Polyhalogenated aromatic hydrocarbons (PHAHs), such as polychlorinated dibenzo-p-dioxins and dibenzofurans, polybrominated diphenylethers, and bisphenol A derivatives are persistent environmental pollutants, which are capable of interfering with reproductive and endocrine function in birds, fish, reptiles, and mammals. PHAHs exert estrogenic effects that may be mediated in part by their hydroxylated metabolites (PHAH-OHs), the mechanisms of which remain to be identified.

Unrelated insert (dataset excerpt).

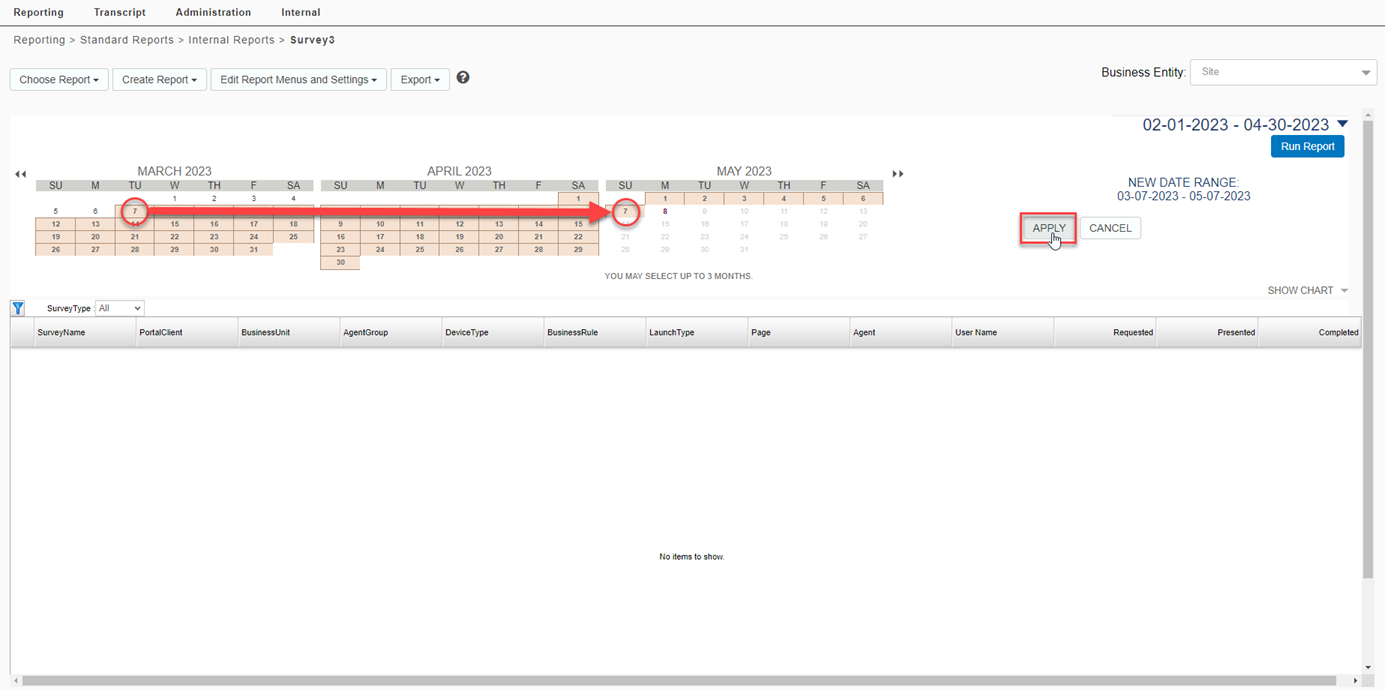Click the Internal Reports breadcrumb link
Viewport: 1385px width, 690px height.
click(x=231, y=40)
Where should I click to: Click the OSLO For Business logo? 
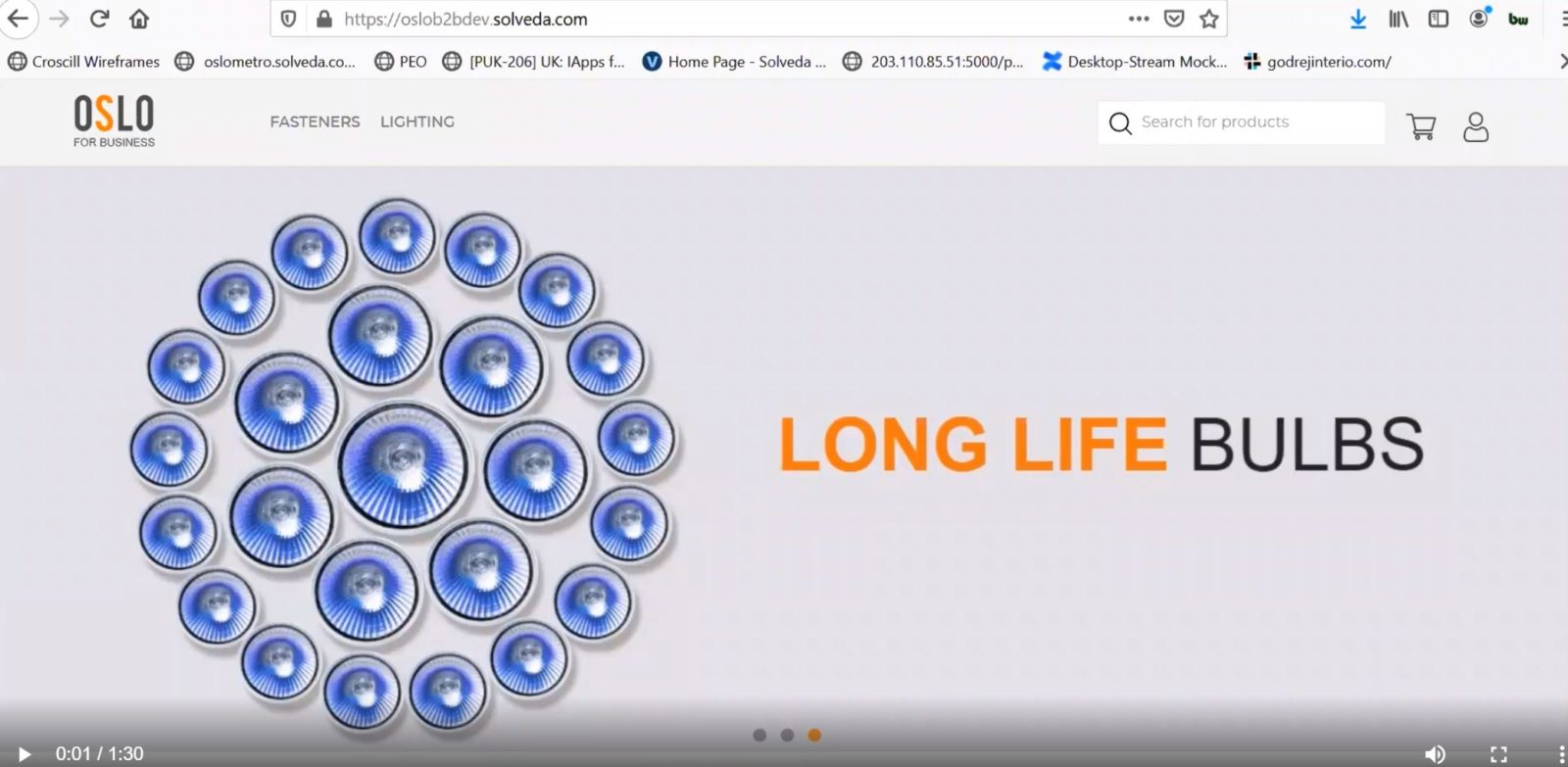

PHAH-OHs show low affinity for the ER. Alternatively, they may exert their estrogenic effects by inhibiting E2 metabolism. As sulfation of E2 by estrogen sulfotransferase (SULT1E1) is an important pathway for E2 inactivation, inhibition of SULT1E1 may lead to an increased bioavailability of estrogens in tissues expressing this enzyme. Therefore, we studied the possible inhibition of human SULT1E1 by hydroxylated PHAH metabolites and the sulfation of the different compounds by SULT1E1. We found marked inhibition of SULT1E1 by various PHAH-OHs, in particular by compounds with two adjacent halogen substituents around the hydroxyl group that were effective at (sub)nanomolar concentrations. Depending on the structure, the inhibition is primarily competitive or noncompetitive. Most PHAH-OHs are also sulfated by SULT1E1. We also investigated the inhibitory effects of the various PHAH-OHs on E2 sulfation by human liver cytosol and found that the effects were strongly correlated with their inhibitions of recombinant SULT1E1 (r = 0.922). Based on these results, we hypothesize that hydroxylated PHAHs exert their estrogenic effects at least in part by inhibiting SULT1E1-catalyzed E2 sulfation.